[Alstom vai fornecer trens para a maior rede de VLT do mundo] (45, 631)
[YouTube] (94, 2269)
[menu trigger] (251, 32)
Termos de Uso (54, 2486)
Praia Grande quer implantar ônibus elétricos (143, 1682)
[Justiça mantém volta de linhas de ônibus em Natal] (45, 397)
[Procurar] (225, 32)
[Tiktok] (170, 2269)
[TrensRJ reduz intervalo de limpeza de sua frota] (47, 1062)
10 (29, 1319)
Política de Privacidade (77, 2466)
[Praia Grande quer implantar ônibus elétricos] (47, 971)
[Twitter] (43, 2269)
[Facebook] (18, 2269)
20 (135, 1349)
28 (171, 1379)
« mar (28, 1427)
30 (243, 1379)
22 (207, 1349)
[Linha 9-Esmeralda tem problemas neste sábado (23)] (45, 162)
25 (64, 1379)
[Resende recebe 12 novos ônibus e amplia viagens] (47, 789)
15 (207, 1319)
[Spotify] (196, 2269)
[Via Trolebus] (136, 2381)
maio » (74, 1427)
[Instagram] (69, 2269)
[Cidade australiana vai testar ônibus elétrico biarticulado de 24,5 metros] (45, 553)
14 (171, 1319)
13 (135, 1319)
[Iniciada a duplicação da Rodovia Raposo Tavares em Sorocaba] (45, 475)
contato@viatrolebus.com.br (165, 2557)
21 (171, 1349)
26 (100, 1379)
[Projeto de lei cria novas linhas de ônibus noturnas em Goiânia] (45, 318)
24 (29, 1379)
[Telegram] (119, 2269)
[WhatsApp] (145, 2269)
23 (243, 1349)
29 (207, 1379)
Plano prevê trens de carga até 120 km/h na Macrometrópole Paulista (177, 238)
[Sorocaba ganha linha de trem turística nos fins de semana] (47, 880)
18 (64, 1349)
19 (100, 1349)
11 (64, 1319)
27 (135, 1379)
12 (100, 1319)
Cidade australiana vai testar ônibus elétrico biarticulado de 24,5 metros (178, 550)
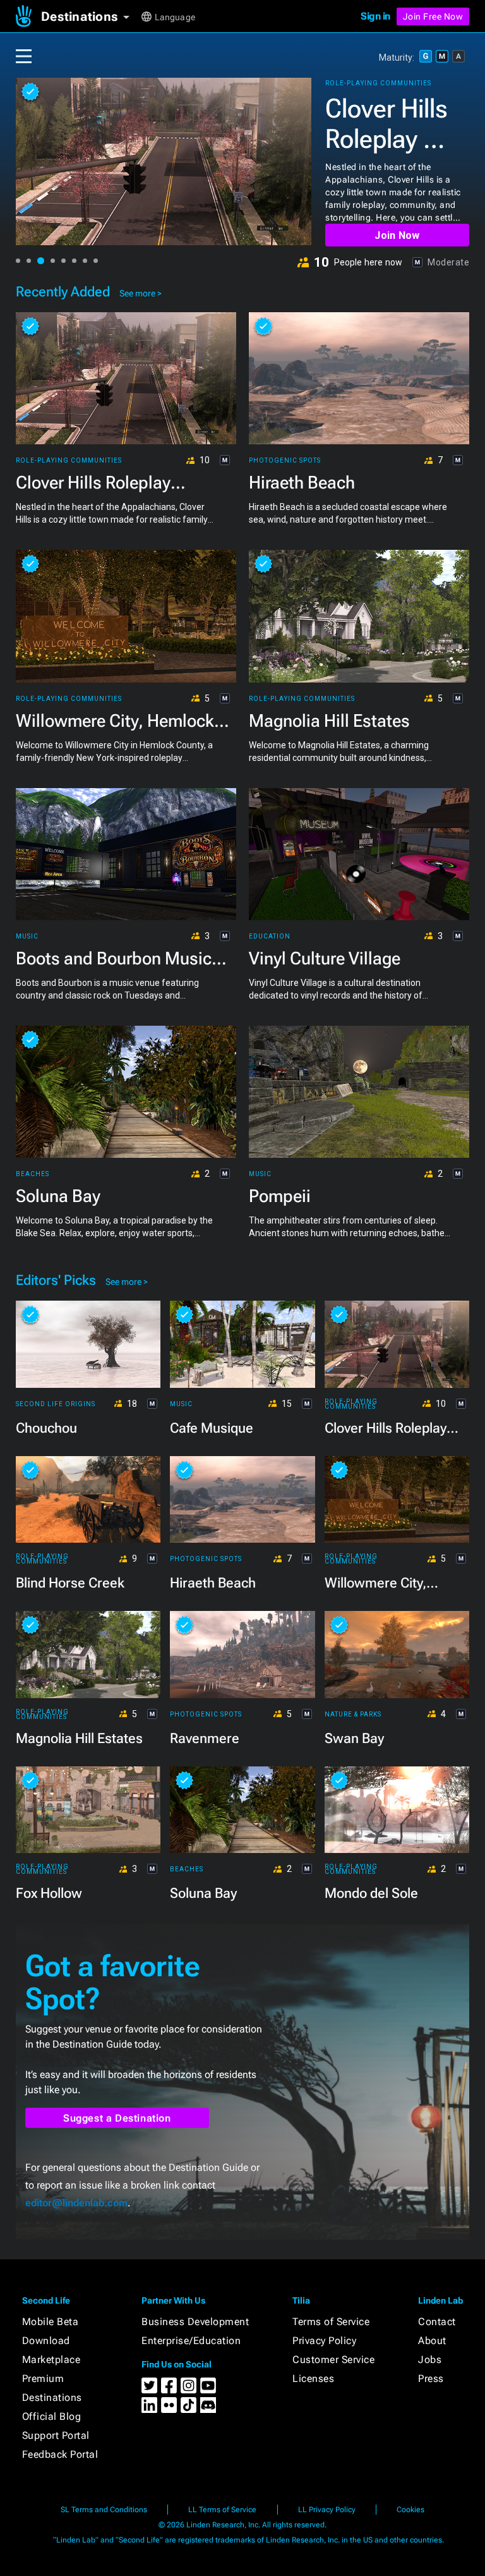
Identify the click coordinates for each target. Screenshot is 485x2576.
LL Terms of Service (222, 2509)
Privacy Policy (324, 2341)
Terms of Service (330, 2322)
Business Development (195, 2322)
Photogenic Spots (285, 460)
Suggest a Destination (117, 2118)
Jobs (429, 2360)
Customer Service (333, 2360)
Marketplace (51, 2360)
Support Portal (56, 2435)
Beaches (32, 1174)
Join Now (396, 235)
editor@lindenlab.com (76, 2203)
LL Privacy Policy (327, 2509)
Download (46, 2341)
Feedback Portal (60, 2454)
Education (269, 936)
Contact (437, 2322)
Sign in (375, 16)
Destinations (52, 2397)
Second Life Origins (55, 1404)
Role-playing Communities (378, 83)
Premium (43, 2378)
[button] (90, 16)
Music (27, 936)
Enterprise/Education (191, 2341)
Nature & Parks (353, 1714)
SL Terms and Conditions (104, 2509)
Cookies (410, 2509)
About (432, 2341)
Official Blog (51, 2416)
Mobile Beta (50, 2322)
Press (431, 2378)
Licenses (313, 2378)
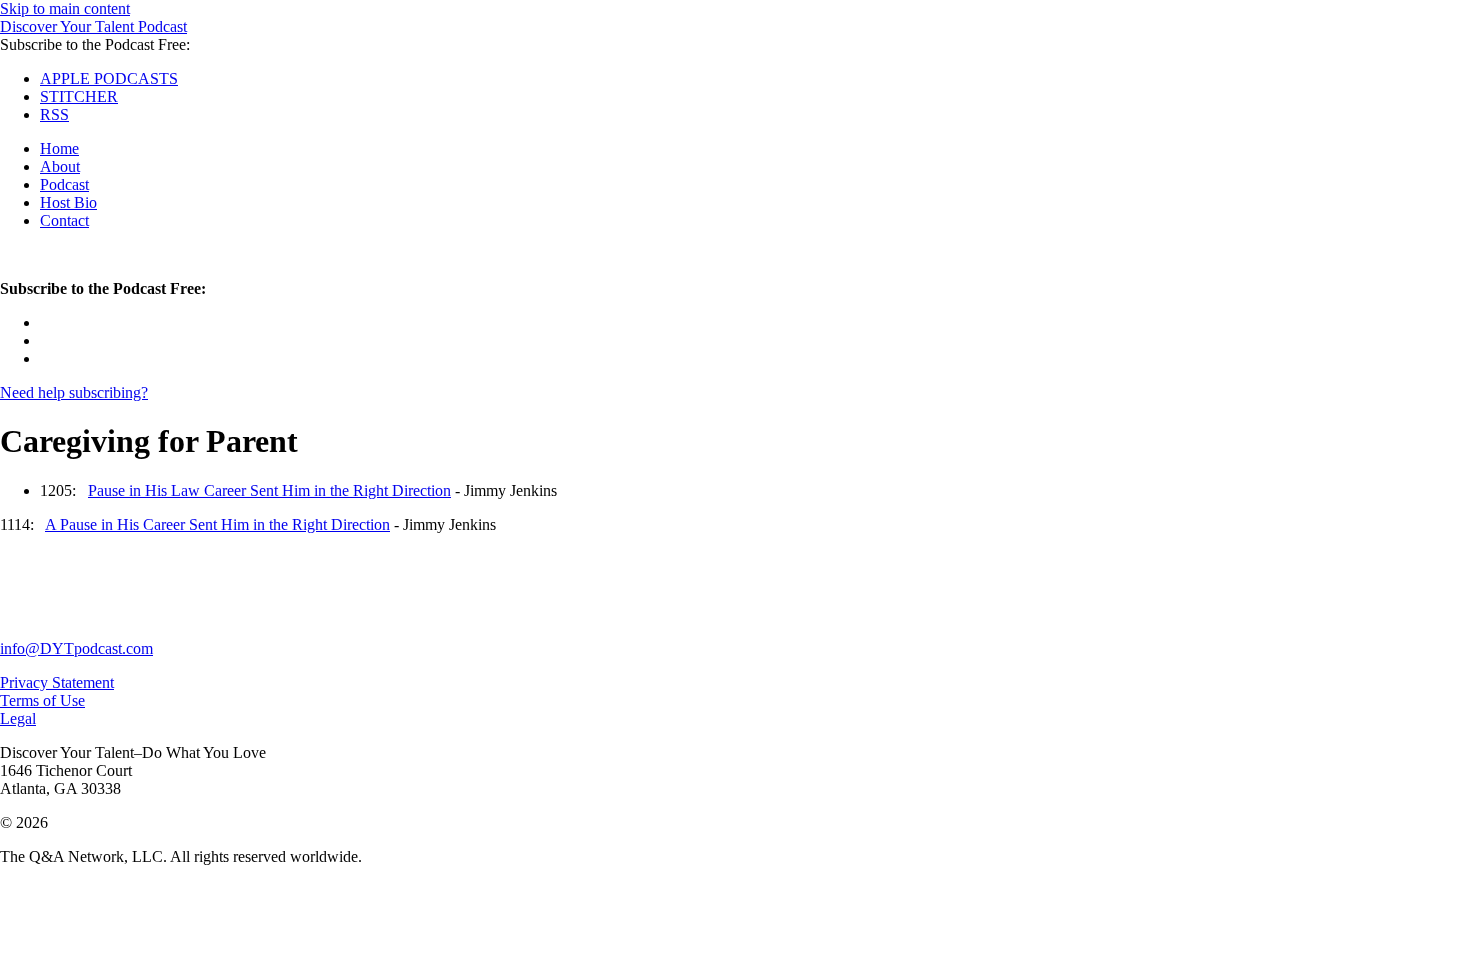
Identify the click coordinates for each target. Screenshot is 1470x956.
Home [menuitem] (59, 148)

# REQUIREMENT
From the data above, output exactly the lines between the one containing "Customer Service (333, 2360)" and the one containing "Second Life Origins (55, 1404)", counting both of them.

# PROBLEM SOLUTION
Customer Service (333, 2360)
Marketplace (51, 2360)
Support Portal (56, 2435)
Beaches (32, 1174)
Join Now (396, 235)
editor@lindenlab.com (76, 2203)
LL Privacy Policy (327, 2509)
Download (46, 2341)
Feedback Portal (60, 2454)
Education (269, 936)
Contact (437, 2322)
Sign in (375, 16)
Destinations (52, 2397)
Second Life Origins (55, 1404)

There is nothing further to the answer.